Джаянт совершенно вышел из повиновения, выл; лаял, кидался на дверь. Такое поведение никак не вязалось ни со степенным нравом собак его породы, ни с его хорошим воспитанием.
Эдену пришлось за ошейник оттаскивать пса от дверей и применить угрозы, которые принудили собаку улечься на место.
Дверь открылась, и без доклада вошел посетитель. То был гость, который не привык докладывать о своем приходе. Он имел право входить куда вздумается: в святилище и в женскую спальню, днем и ночью, когда люди обедают, спят, молятся; имел право входить, не спрашивая разрешения и не обнажая шловы. Это был жандарм.
На голове у него красовалась остроконечная медная каска русского лейб-гвардейца, производившая на венгров сильнейшее впечатление. По-видимому, такому сильному впечатлению мы и обязаны тем, что каски эти были приняты в качестве головного убора для нынешних жандармов; вот почему народный юмор и дал им кличку: «Москаль оставил».
Жандарм отдал честь, приложив руку к козырьку каски, и заговорил бесстрастным голосом:
– Виноват, что явился в столь поздний час. Я принес почту из Пешта – Новое здание, второй корпус. Письмо господину Эдмунду Барадлаи.
Итак, беда нагрянула. Эден взял со стола свечу.
– Это мне. Извольте пройти в мою комнату.
– Простите, но я принес «акже письма для обеих дам. Для госпожи Казимир Барадлаи и госпожи Эдмунд Барадлаи.
«Итак – все трое! Значит – все вместе!»
Улыбка появилась на устах обеих женщин. Но только на мгновение. Охваченная страхом, Аранка припала к своему грудному младенцу, а госпожа Казимир Барадлаи испуганно охватила руками голову старшего внука, припавшего к ее коленям.
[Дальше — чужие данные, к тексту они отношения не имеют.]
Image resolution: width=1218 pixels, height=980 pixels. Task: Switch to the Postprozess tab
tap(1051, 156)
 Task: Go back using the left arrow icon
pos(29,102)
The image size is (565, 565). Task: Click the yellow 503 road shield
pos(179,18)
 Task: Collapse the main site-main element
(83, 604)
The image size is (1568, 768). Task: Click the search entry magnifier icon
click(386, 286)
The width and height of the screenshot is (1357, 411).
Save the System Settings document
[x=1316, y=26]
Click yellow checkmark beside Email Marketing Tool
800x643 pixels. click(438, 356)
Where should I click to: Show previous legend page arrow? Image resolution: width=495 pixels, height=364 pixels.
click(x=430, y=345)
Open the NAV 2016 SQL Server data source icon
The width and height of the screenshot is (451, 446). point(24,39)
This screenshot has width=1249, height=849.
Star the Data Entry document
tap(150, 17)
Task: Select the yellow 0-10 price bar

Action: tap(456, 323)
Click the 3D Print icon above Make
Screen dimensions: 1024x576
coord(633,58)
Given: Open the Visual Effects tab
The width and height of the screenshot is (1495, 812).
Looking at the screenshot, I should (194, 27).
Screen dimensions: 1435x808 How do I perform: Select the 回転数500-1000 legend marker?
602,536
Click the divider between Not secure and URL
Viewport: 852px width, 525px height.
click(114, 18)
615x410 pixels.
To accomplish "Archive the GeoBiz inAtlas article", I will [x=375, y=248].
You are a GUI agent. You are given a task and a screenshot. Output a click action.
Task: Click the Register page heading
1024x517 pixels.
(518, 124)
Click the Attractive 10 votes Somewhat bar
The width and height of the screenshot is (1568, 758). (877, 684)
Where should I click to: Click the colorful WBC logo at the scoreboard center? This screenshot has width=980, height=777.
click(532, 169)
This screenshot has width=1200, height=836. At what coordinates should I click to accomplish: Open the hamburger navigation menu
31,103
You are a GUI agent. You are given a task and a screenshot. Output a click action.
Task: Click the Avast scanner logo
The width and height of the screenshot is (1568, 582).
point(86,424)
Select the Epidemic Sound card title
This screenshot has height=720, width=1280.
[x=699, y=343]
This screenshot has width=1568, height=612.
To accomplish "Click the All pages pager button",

«Что будет с детьми? На кого останутся дети, если заберут их мать?»
Но что до этого Фемиде!
Жандарм вытащил из-за пазухи красный кожаный бумажник, достал оттуда письма и подал каждой из женщин адресованное ей письмо.
– Буду ждать ваших распоряжений тут, в передней.
Он вторично отдал честь, повернулся на каблуках и вышел.
Все трое, побледнев, изучали адреса и печати на врученных им конвертах. Люди всегда, прежде чем решиться вскрыть такие зловещие письма, долго и с содроганием рассматривают их.
На круглой печати было начертано наименование военного трибунала. Адреса на конвертах были выведены каллиграфическим, канцелярским почерком, надпись: «ex offo» – служебное – дважды подчеркнута.
Аранка отнесла лежавшего у нее на коленях младенца в колыбель. Затем каждый вскрыл письмо. Тем же каллиграфическим канцелярским почерком всем адресатам сообщалось одно и то же:
«Считаю своим долгом переслать вам прилагаемый при сем проверенный и допущенный к отправке документ».